→ **TRY IT**
Below are the records; count how many of their lines contain the word "target" and give that number only.

Dataset items:
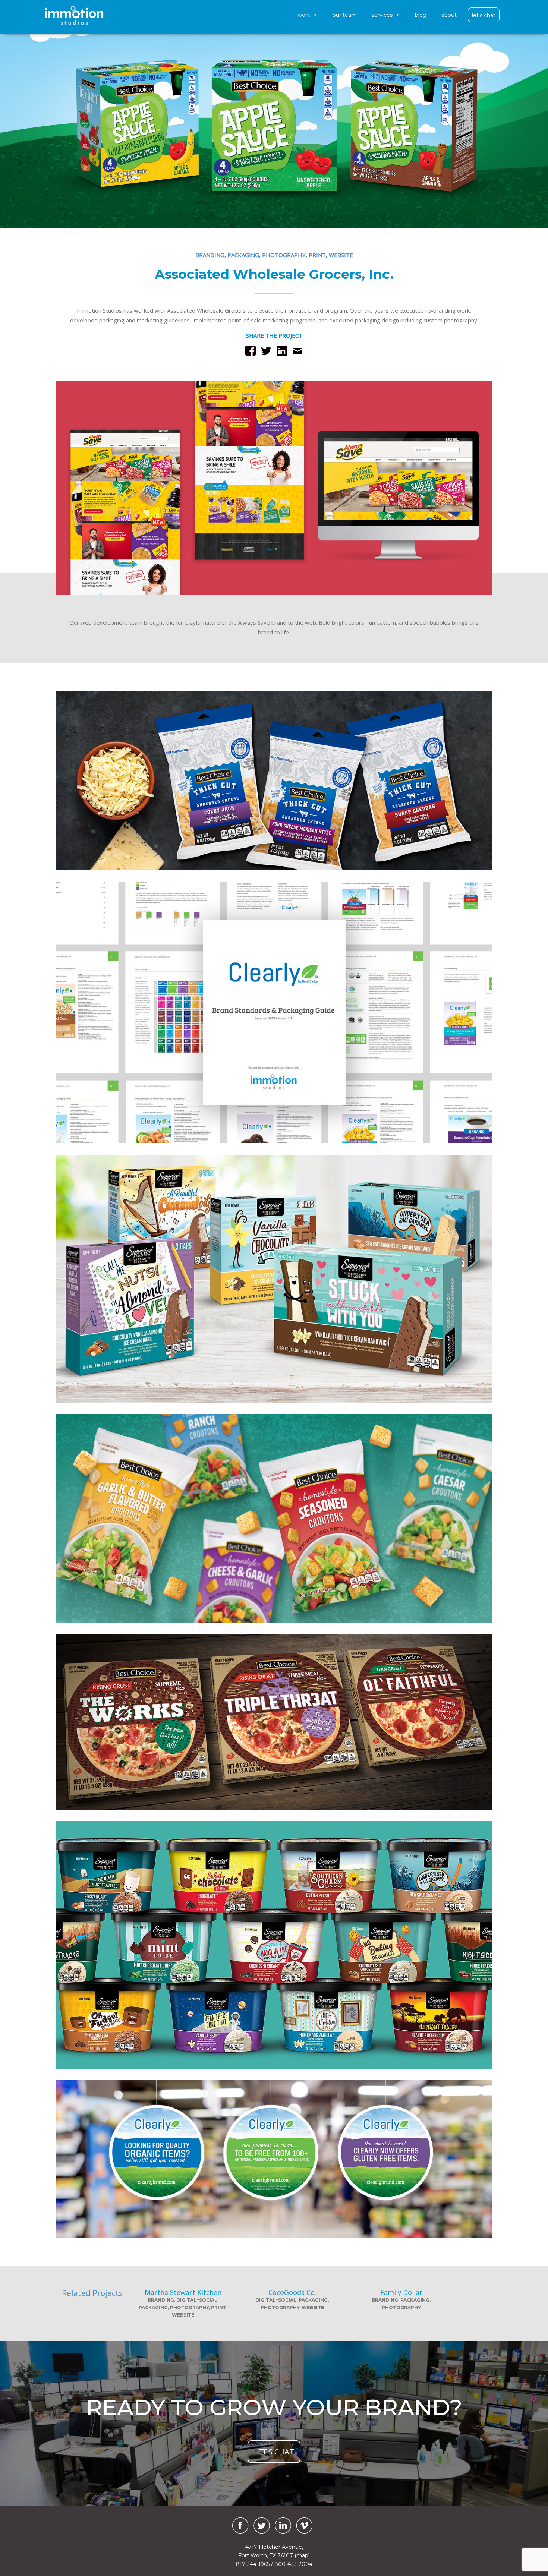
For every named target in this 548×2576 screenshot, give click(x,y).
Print (317, 255)
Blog (420, 15)
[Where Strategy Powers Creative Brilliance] (74, 15)
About (449, 15)
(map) (302, 2555)
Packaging (243, 255)
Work (303, 15)
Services (382, 15)
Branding (209, 255)
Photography (284, 255)
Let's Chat (483, 15)
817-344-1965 (253, 2564)
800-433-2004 (293, 2564)
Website (341, 255)
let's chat (274, 2452)
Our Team (345, 15)
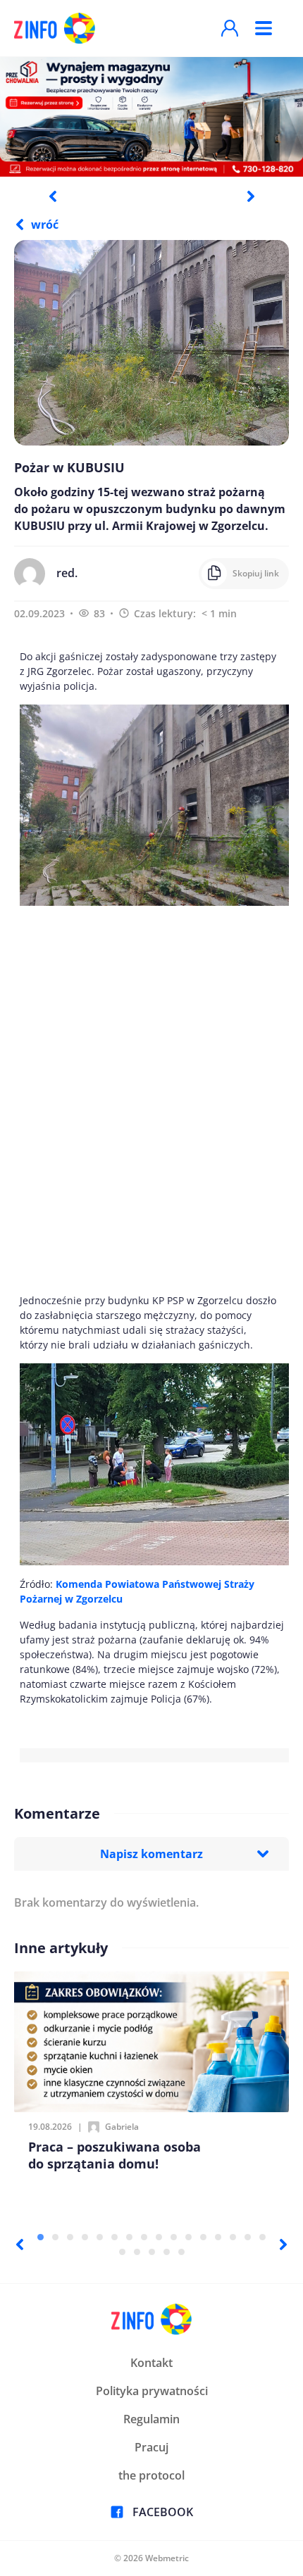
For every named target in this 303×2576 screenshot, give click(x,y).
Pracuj (151, 2447)
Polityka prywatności (152, 2391)
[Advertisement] (151, 1099)
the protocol (151, 2475)
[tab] (40, 2237)
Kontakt (151, 2362)
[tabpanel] (151, 116)
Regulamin (151, 2419)
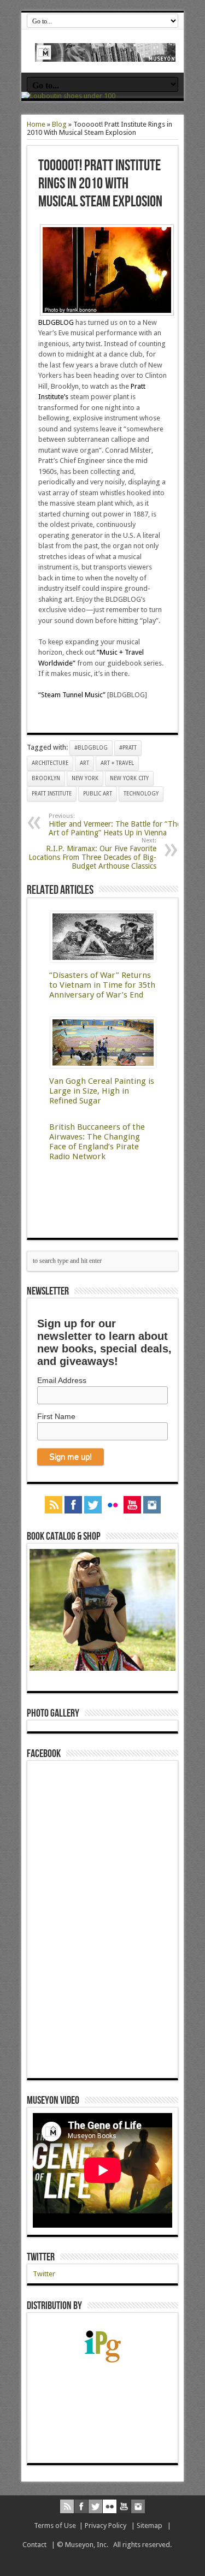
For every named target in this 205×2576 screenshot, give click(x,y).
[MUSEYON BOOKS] (105, 53)
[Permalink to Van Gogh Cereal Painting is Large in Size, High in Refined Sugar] (103, 1065)
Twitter (41, 2257)
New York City (129, 778)
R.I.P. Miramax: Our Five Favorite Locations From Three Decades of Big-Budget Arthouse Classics (92, 853)
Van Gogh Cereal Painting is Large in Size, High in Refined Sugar (101, 1091)
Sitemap (149, 2525)
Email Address (61, 1380)
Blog (59, 124)
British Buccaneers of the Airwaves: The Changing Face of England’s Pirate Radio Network (97, 1141)
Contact (34, 2545)
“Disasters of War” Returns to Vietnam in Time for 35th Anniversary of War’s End (102, 985)
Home (36, 124)
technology (141, 794)
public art (97, 794)
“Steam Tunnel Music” (72, 695)
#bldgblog (91, 748)
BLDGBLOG (56, 322)
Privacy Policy (105, 2525)
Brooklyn (46, 778)
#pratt (128, 748)
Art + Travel (117, 763)
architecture (50, 763)
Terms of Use (55, 2525)
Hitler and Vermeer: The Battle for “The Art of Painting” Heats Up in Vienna (115, 824)
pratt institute (52, 794)
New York (85, 778)
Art (84, 763)
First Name (56, 1416)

→ **SOLUTION TO THE PROBLEM**
3